Catalogue description Records of the Historical Section

Details of Division within CAB
Reference: Division within CAB
Title: Records of the Historical Section
Description:

Registered files of the Historical Section are in CAB 103, while unregistered correspondence and papers mainly relating to the histories of the First World War are in CAB 45 and to those of the Second World War in CAB 140

Copies of the papers of Graf von Schlieffen, Chief of the German General Staff, are in CAB 20. Files of documents, mainly copies, used in the preparation of the histories of the Second World War are in CAB 106, while those of the Enemy Documents Section are in CAB 146

Drafts of the histories of the First World War are in CAB 44, which also includes the narratives, or Blue Books, prepared for the histories of the Second World War. Copies of the published histories of the Second World War, with original departmental references to documents, will be found in CAB 101 for the military series and in CAB 102 for the civil series. Selections of maps and plans prepared for the historiams writing these histories are in CAB 145 for the military series and CAB 167 for the civil series.
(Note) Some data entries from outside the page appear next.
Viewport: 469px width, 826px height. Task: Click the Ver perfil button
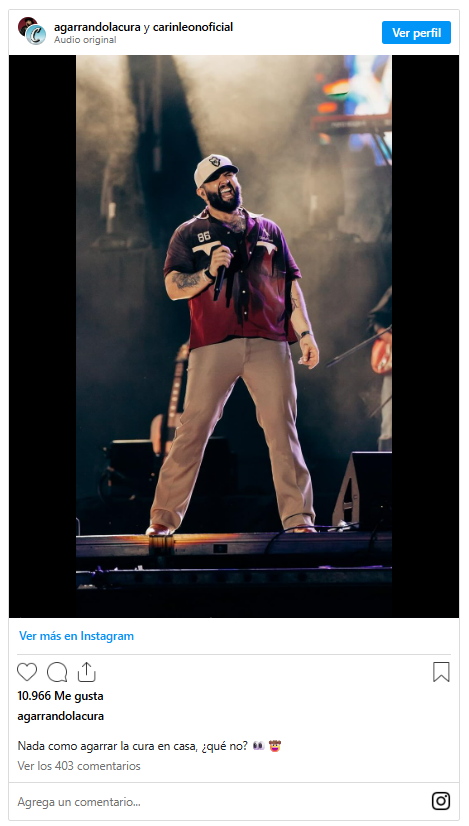point(416,33)
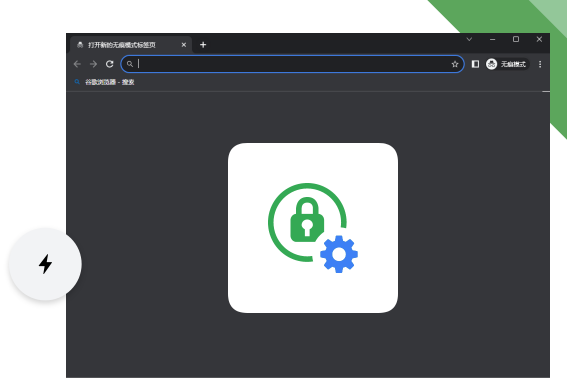Open the three-dot Chrome menu
Image resolution: width=567 pixels, height=389 pixels.
(540, 64)
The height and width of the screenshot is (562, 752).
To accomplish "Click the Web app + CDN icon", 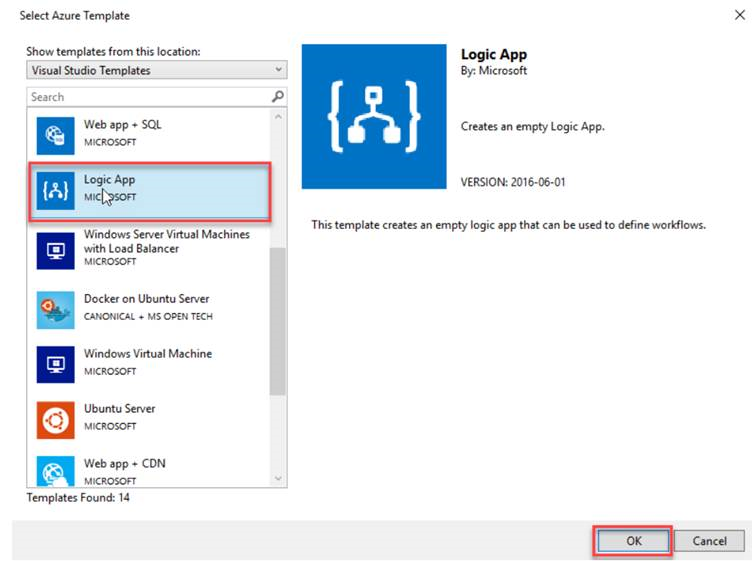I will 55,470.
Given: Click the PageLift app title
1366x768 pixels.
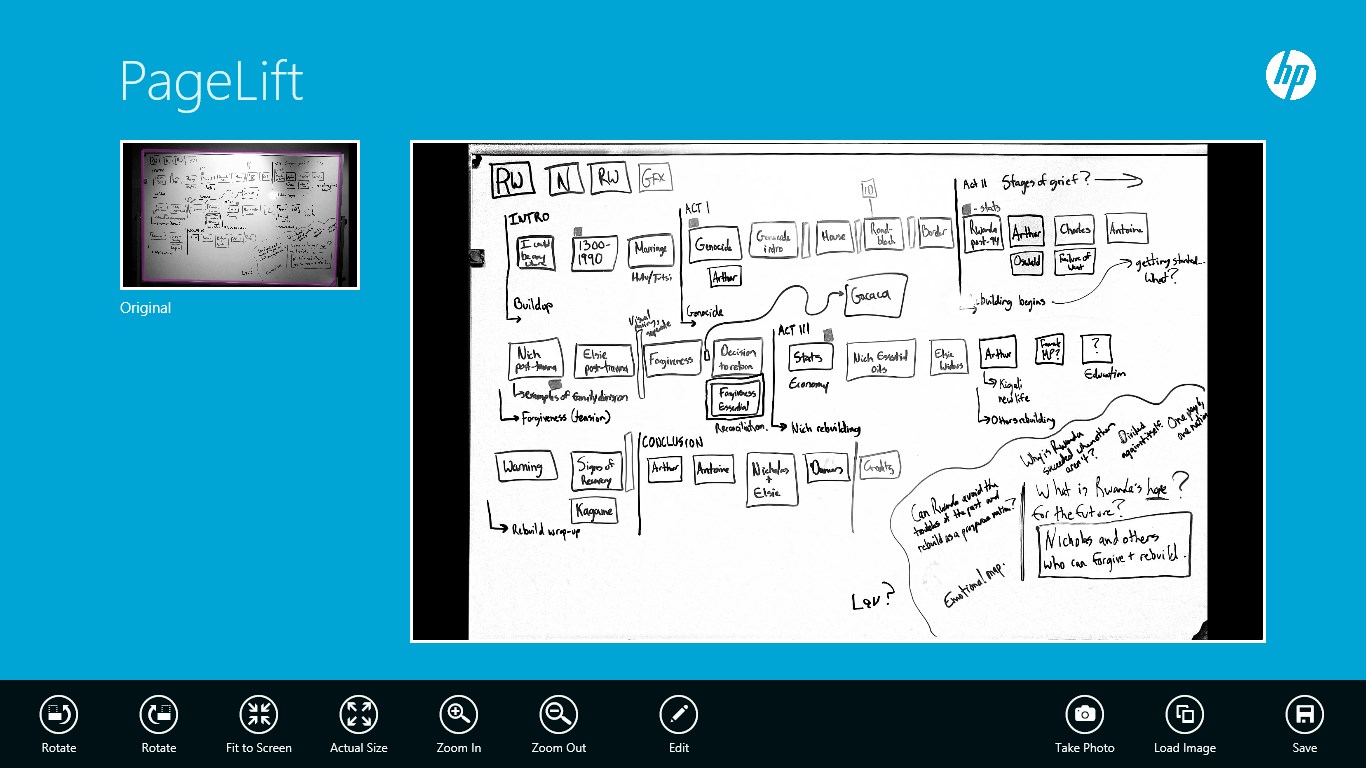Looking at the screenshot, I should pyautogui.click(x=211, y=80).
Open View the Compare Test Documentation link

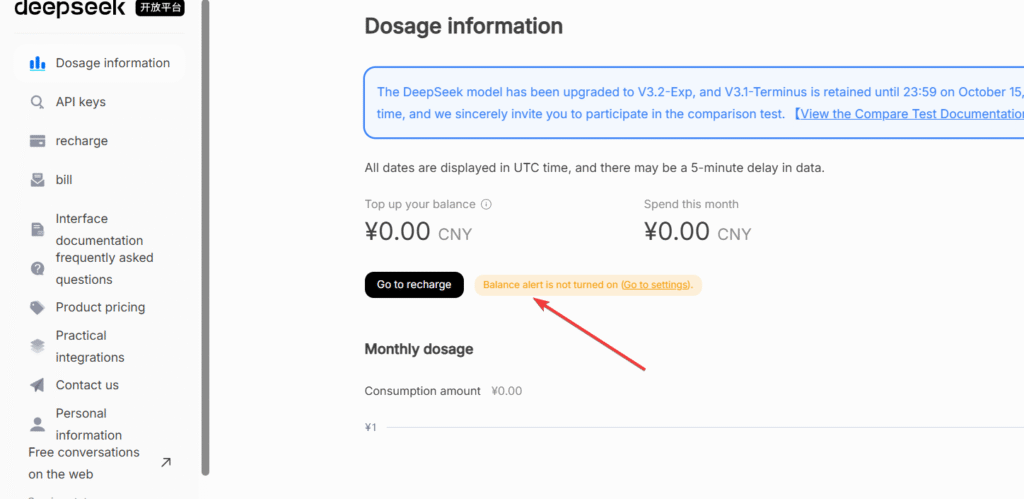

Papers relating to postwar peacetime histories are in CAB 157

Preparatory versions of the map which appears in the Official History of Colonial Development, vols I-V, are in CAB 166

Date: 1902-1987
Related material:

The original material used for the histories of the Second World War was returned to the departments, and is now mostly contained in:

AIR 5

Records of the Committee for the Control of the Official Histories (1923-1939) are in CAB 53

Records of the Committee for the Control of the Official Histories (1945 onwards) are in CAB 134

LAB 76

WO 153

WO 95

ADM 137

AIR 1

Held by: The National Archives, Kew
Legal status: Public Record(s)
Language: English
Creator:

Cabinet Office, Historical Section, 1939-

Committee of Imperial Defence, Historical Branch, 1914-1939

War Cabinet, Historical Section, 1939-1945

Physical description: 13 series
Access conditions: Subject to 30 year closure
Administrative / biographical background:

This section owes its origin to a memorandum by Lord Esher in September 1906 recommending that the responsibility for compiling the naval and military history of the nation be transferred to a department of the Committee of Imperial Defence. Accordingly in 1907 the committee established a Historical Branch which undertook the completion of the history of the Boer War and embarked on a history of the Russo-Japanese War.
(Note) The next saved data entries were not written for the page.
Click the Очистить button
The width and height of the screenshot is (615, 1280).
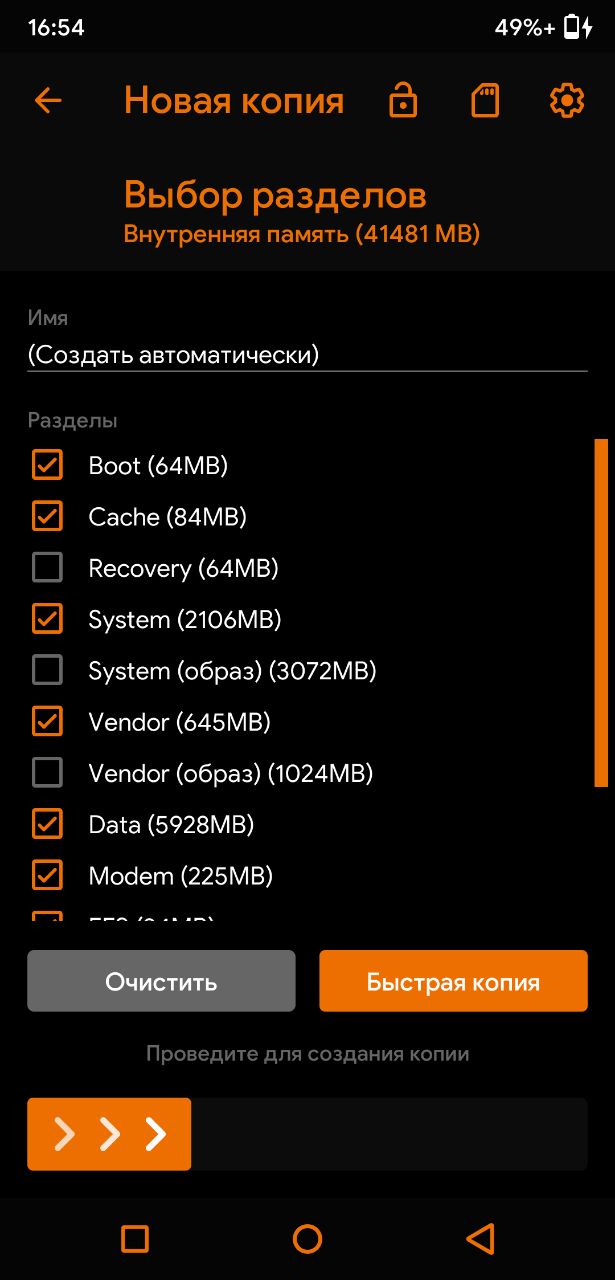161,981
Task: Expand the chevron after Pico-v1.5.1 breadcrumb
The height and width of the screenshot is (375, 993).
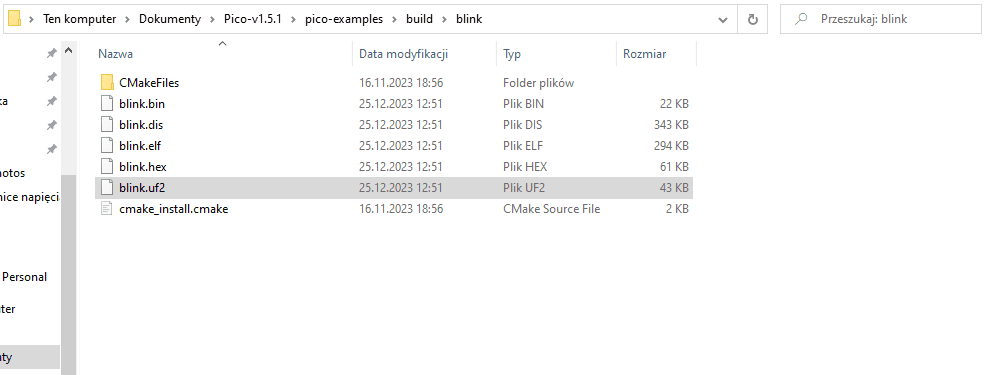Action: [293, 19]
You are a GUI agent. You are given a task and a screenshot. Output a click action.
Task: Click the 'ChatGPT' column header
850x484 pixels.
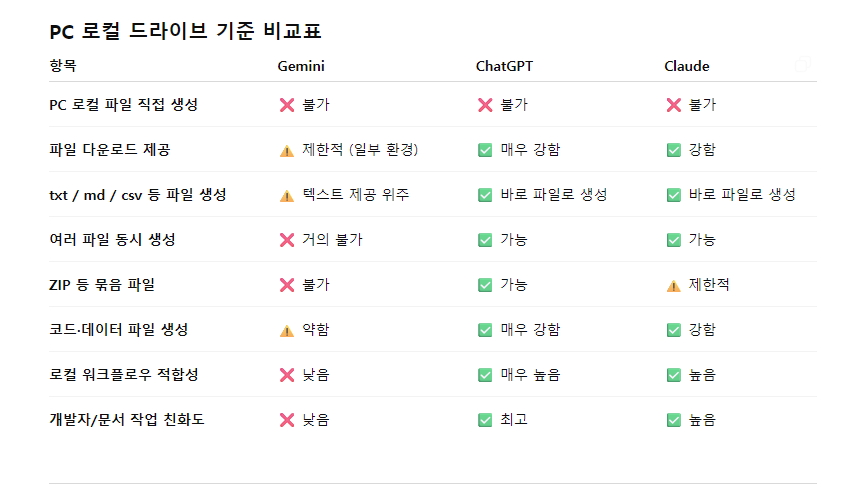505,66
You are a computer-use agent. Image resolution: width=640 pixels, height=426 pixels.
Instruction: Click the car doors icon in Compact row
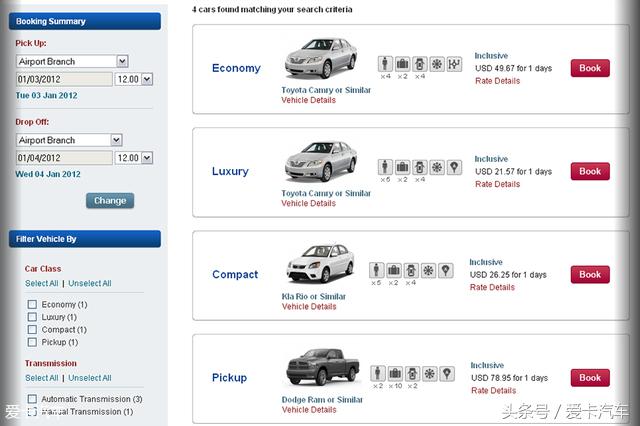click(411, 270)
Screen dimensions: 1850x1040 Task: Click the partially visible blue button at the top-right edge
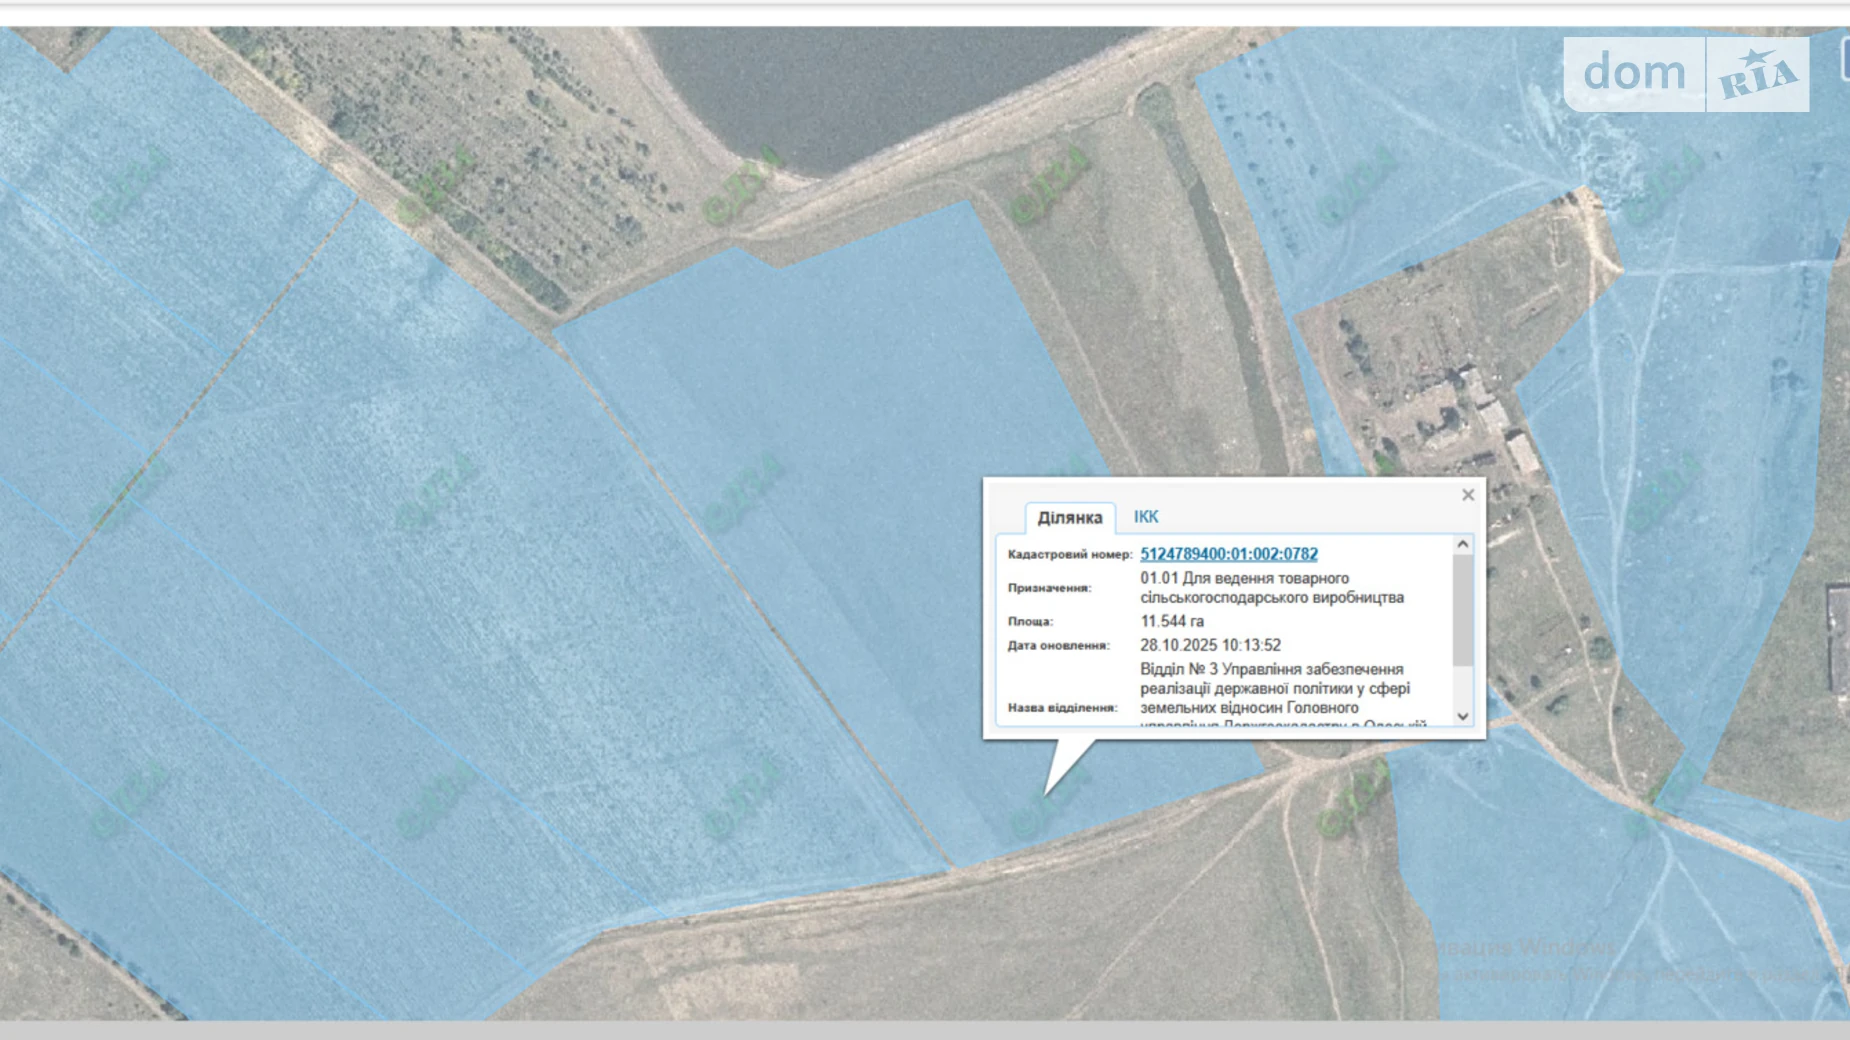click(1844, 58)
In 1914 the Committee decided that no attempt should be made thereafter to compile histories of wars in which this country was not a participant, but that when it was so involved special arrangements should be made as the occasion arose; in the meantime, a small permanent research staff should remain under the control of the secretary of the Committee. From 1914 the branch's main work became the preparation of official histories of naval and military operations during the First World War; it was not concerned with the civil aspects of that war.

Criticism of the official histories was expressed in the House of Commons at the time of the debate into the future of the Cabinet Office in June 1922. In the light of this, a Committee on the Historical Section of the CID was appointed. Reporting in 1923, it ignored a suggestion that the Section should be transferred to the British Museum, or similar institution, and suggested that a new sub-committee of the CID should be set up: the Committee on the Control of Official Histories was duly appointed.

With the disappearance of the CID in 1939, the Historical Section and its committee of control were transferred to the War Cabinet. In 1941, an advisory historical committee made up of academic historians from the universities was set up and the Section turned its attention to the official histories in the military and civil series of the Second World War.

In 1948, the Enemy Documents Section was formed to provide compilers of the official history of the Second World War with information about enemy policies and operations taken from original sources. General oversight was undertaken by the Joint Consultative Committee on Captured Enemy Documents, which was initially a Foreign Office Committee until 1959 (symbol JCC) when it became part of the Cabinet Committee structure (symbol CEO) until its dissolution in 1961.

In 1966 a programme of histories of post-war events and developments was inaugurated supervised by the Committee on Official Histories of Peacetime Events.

Starting in the 1960s, the Historical Section became actively involved in records management and release of official information issues, such as vetting ministers' memoirs, and in mediation of the effects of the Public Records Act, in the more covert areas of government, for example. This involvement increased by degrees, including assumption of oversight of records management within the Cabinet Office itself, and in 1992 the section was renamed the Historical and Records Section.